This week, Chris Whong, a self-professed “urbanist, mapmaker, data junkie” in Brooklyn, put out one of the more thrilling data projects we’ve seen recently. It was a visualization of the day in the life of a New York City taxi, and each time you load the page, you get a different taxi’s journey. There’s a voyeuristic thrill to watching a taxi driver go from Midtown to SoHo, only to have to turn around and go right back up. While the map is churning, a box in the upper right keeps track of the car’s fares, passenger count and tips (credit card only). It’s a captivating bird’s-eye view of what New York City residents normally only glimpse from the ground.
I was so enamored with the visualization that I called Whong, a 33-year-old data solutions architect at Socrata, an open-data organization, to chat about how it came to be. If you’re intrigued, visit the visualization and then come back for a little making-of Q&A (lightly edited for clarity and brevity).
Chadwick Matlin: This taxi thing is really impressive. Narrate me through your process a bit.
Whong: I was always aware that this data existed because I had seen it presented to me in a class at NYU. And when the TLC’s Twitter showed up I responded with, “Is the data available?” knowing that it wasn’t, but I wanted to hear what they said. Their response was, “You can FOIL it,” which I wasn’t actually expecting. Then it just became an adventure of seeing where this would take me, because I had never actually done a FOIL request before. I’ve heard lots of horror stories about getting back giant reams of paper, or printouts of PDFs, and printouts of charts, or even just them saying they don’t have the data or charging money for it. I have to give the TLC credit; it was relatively painless, despite having to make two trips downtown and provide a brand-new hard drive at personal expense. But overall, they were very responsive and I didn’t spend a lot of time waiting.
CM: When you see a data set, how do you know there’s more in there for you to get at?
Whong: If there is a data set that’s got events that happened with a location tied to them and a time tied to them, those are usually going to be perfect for this sort of thing. We call it spatiotemporal data. I’m not entirely sure about where this idea for a day in the life came into my head, but it popped in at some point.
After [the data] was hosted, it kind of became this darling data set of data scientists everywhere. I’ve seen researchers from universities all over the world putting out analyses of this data. But what was interesting was that somebody put it into Google BigQuery, and there was a very interesting post on Reddit about it. The fact that this thing existed on Reddit — the answers were a question away. I just had to say, “Hey, can someone help me with this?” and somebody did.
If that hadn’t happened, it would have been probably beyond my skill set to move a data set this large into a data viz and start building out queries for it. I probably could have figured that out; it’s just not something I do on a daily basis, especially with the kind of query I would’ve needed to pull out a single day’s rides for one cab. It’s not extremely difficult. It’s just outside of my comfort zone.
CM: How long do you think you spent overall with the data to get to the visualization I saw?
Whong: I’ve probably been working on that for a month, and that was all evenings and weekends. I can’t give you a good hour count, but if you were to add it all up, I’d probably say it took four or five 10- to 12-hour working days.

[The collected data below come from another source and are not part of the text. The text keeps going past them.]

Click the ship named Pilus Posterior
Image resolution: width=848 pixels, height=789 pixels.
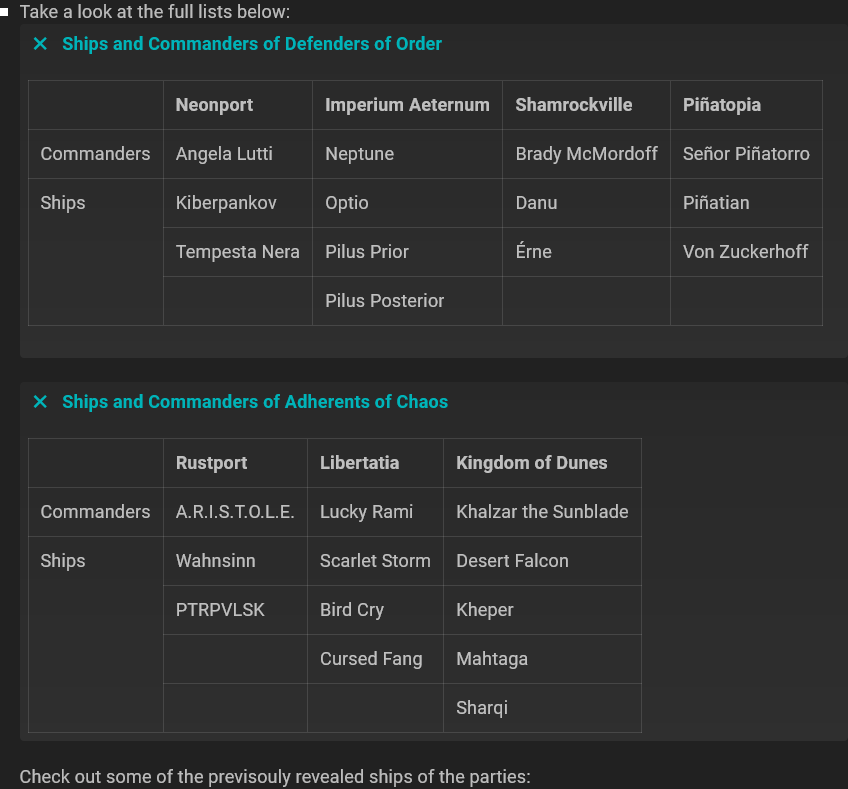coord(383,300)
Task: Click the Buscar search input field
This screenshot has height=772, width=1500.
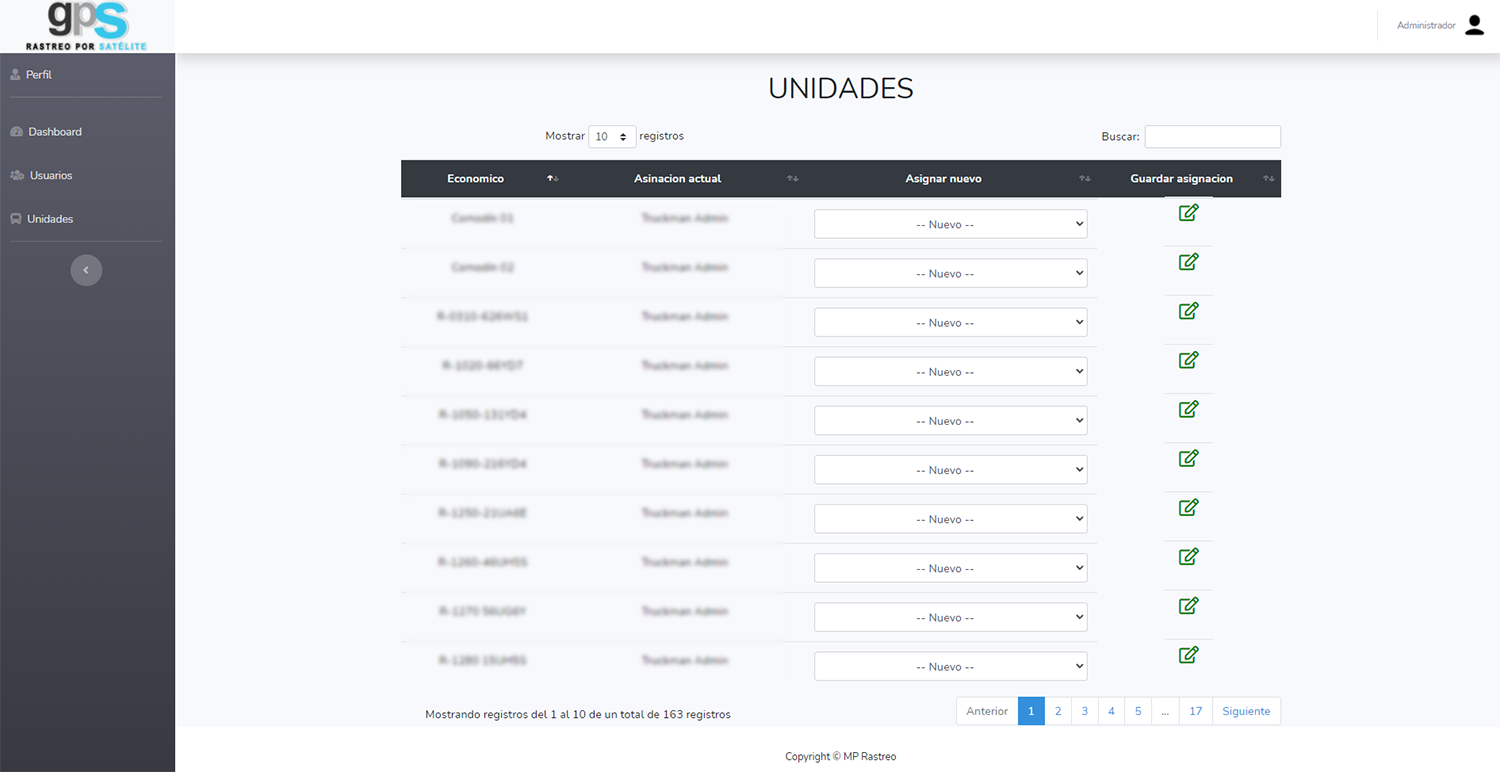Action: tap(1212, 137)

CM: What was your motivation on those nights and weekends?
Whong: I’m a civic hacker. I’m always interested in some new approach to understanding the civic environment, understanding cities via technology. For me, that manifests itself usually in visualization and usually in playing with urban data. So I’m always looking for another juicy data set to find some nuggets of truth or some nuggets of information that are not otherwise available just by looking at the rows and columns.
CM: In the past, hacker types were activists in one way or another. But there isn’t quite an ideological bent to what you’re doing. You’re helping something about the city become more clear. Do you think there’s something to that, or is it just spreading information?

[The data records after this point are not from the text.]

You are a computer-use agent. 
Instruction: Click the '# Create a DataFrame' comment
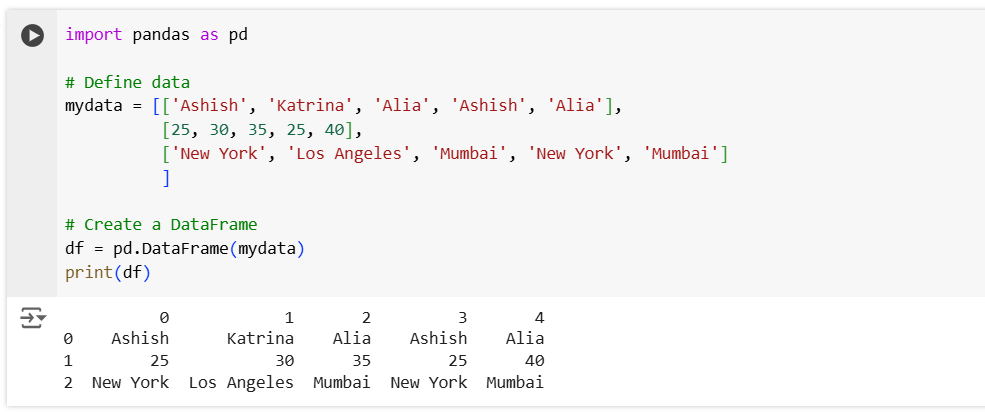pyautogui.click(x=161, y=225)
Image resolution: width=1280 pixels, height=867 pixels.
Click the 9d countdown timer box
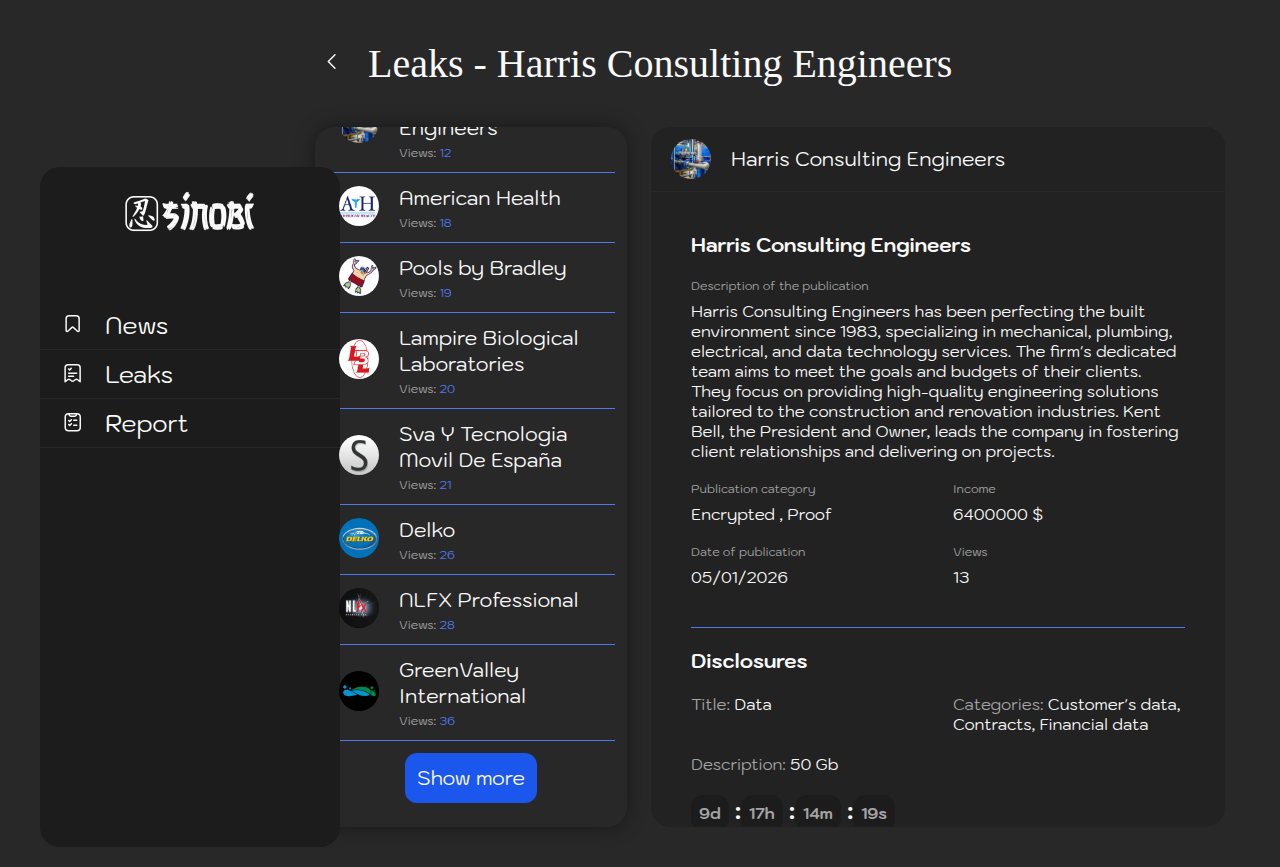click(710, 813)
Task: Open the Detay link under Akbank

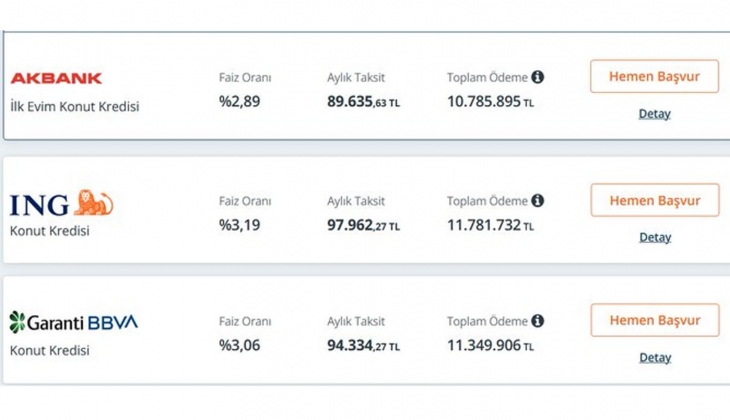Action: 654,114
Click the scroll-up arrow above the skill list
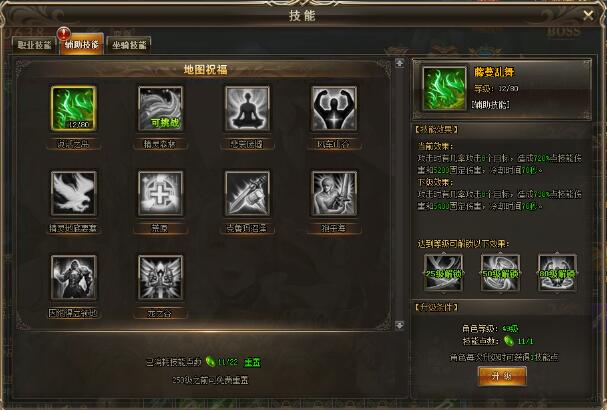 click(400, 63)
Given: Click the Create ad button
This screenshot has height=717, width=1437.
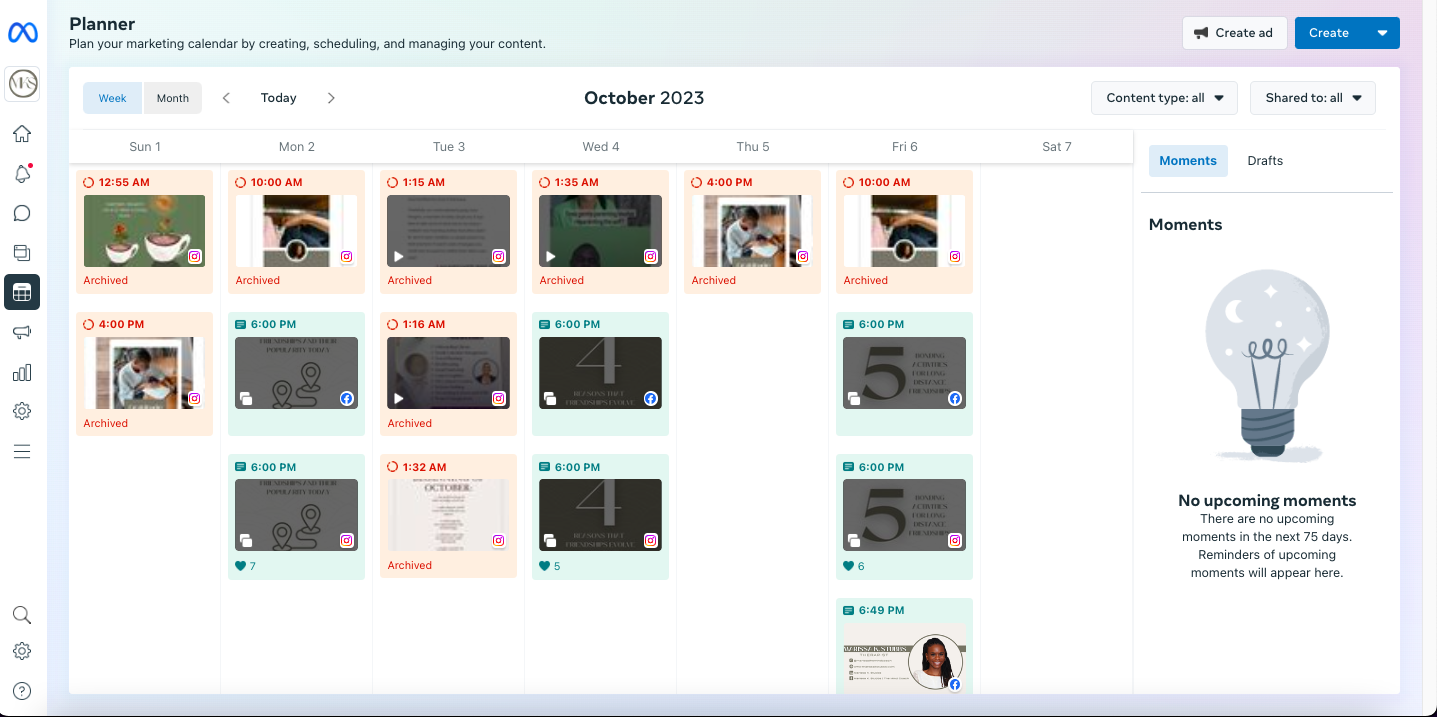Looking at the screenshot, I should click(x=1234, y=32).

Whong: The broader activist cause is going to be open data and transparency in general, which I fully support. But then if you open up the right data sets in the right context in the right message, the value add to the city can be extremely high. The much more granular activist bent would be, “Can we use this data to actually make decisions and build a case about the efficiencies of our current regulatory system for taxicabs?” We’re in the middle of all this with Uber and Lyft.
CM: What did you learn from doing the project and from watching the end result?
Whong: There are just surprisingly large gaps in the travels of a taxi. You’d assume they’re always out there, but you can’t have all 13,000 cabs on the street all the time. But the gaps come in very interesting parts [of the day], so I don’t really know the answer to why the gaps in service are happening when they do in the middle of the day. Some cabs have an hour and 45 minutes with no fare. Is that a lunch break? Is it going back to the base and switching shifts? Or switching drivers somewhere? Is it just refueling? Or is it just bad luck and not finding a fare?
I’ve always wondered how much these guys make in the day. What is the economy of the medallion? And I know medallions are extremely expensive; I know most of these cabs are owned by companies, and the drivers rent their shifts, but how much can they make in a day? I’ve seen spreads from $400 up to over $700, $800 bucks in one 24-hour period. Obviously that’s spread out among different shifts. [The data set breaks the fares down by driver. Whong’s initial visualization didn’t distinguish between different drivers taking different shifts in the same cab.]